# What the task requires
The data below holds a line containing "592x279 pixels." and a line containing "Task: Go to Home in sidebar"; please quote exactly those two lines and every line between them, and nothing else.

# Supplied material
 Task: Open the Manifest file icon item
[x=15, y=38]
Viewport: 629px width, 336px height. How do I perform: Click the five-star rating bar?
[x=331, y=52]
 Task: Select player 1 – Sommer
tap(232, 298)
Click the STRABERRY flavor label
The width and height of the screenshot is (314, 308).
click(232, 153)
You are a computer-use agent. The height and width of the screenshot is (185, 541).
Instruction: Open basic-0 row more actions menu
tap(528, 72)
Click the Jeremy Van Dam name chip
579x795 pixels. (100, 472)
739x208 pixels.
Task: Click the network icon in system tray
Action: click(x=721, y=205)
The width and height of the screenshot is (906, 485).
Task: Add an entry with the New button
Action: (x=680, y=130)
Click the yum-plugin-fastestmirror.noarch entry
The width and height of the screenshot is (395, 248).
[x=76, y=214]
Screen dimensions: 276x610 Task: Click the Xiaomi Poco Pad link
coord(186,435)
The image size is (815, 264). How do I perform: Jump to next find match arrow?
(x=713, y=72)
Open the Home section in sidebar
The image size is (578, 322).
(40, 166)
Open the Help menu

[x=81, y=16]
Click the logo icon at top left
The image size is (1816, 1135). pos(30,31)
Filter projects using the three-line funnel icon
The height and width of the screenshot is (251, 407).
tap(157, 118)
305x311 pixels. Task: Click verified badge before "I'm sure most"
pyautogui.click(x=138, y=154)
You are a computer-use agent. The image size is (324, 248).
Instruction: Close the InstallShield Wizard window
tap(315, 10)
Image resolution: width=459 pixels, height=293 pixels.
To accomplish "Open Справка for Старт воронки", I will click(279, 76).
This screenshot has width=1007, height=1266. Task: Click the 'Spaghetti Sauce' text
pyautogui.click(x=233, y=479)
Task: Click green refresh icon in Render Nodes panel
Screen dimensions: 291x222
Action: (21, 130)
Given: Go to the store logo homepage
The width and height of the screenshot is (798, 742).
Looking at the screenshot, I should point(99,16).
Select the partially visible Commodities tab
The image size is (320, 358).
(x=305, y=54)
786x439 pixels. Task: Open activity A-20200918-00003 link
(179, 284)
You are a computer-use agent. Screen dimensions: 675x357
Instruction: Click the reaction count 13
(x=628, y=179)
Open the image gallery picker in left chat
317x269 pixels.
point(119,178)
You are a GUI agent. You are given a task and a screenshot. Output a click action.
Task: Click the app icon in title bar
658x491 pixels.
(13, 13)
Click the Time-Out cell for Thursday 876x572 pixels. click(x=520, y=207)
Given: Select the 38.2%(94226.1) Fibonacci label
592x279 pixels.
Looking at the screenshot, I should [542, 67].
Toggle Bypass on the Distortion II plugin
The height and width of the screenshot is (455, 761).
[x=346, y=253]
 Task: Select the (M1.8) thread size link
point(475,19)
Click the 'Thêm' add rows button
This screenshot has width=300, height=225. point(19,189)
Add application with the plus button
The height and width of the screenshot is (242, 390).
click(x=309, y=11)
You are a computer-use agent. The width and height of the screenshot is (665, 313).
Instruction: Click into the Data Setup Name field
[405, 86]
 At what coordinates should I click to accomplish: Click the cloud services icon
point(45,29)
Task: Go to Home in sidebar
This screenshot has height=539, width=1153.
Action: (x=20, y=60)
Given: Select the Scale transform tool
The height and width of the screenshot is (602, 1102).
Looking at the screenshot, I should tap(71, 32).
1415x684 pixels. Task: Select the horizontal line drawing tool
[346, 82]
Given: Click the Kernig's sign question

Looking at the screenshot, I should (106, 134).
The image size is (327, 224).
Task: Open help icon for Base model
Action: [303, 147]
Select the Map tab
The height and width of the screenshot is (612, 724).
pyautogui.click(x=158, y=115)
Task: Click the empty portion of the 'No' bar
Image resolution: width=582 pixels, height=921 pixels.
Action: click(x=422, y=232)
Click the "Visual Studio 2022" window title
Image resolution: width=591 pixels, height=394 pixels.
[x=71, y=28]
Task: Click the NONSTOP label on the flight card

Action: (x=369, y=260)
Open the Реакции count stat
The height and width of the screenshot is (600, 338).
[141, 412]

# Task response
592x279 pixels.
Looking at the screenshot, I should [542, 67].
Toggle Bypass on the Distortion II plugin
The height and width of the screenshot is (455, 761).
[x=346, y=253]
 Task: Select the (M1.8) thread size link
point(475,19)
Click the 'Thêm' add rows button
This screenshot has width=300, height=225. point(19,189)
Add application with the plus button
The height and width of the screenshot is (242, 390).
click(x=309, y=11)
You are a computer-use agent. The width and height of the screenshot is (665, 313).
Instruction: Click into the Data Setup Name field
[405, 86]
 At what coordinates should I click to accomplish: Click the cloud services icon
point(45,29)
Task: Go to Home in sidebar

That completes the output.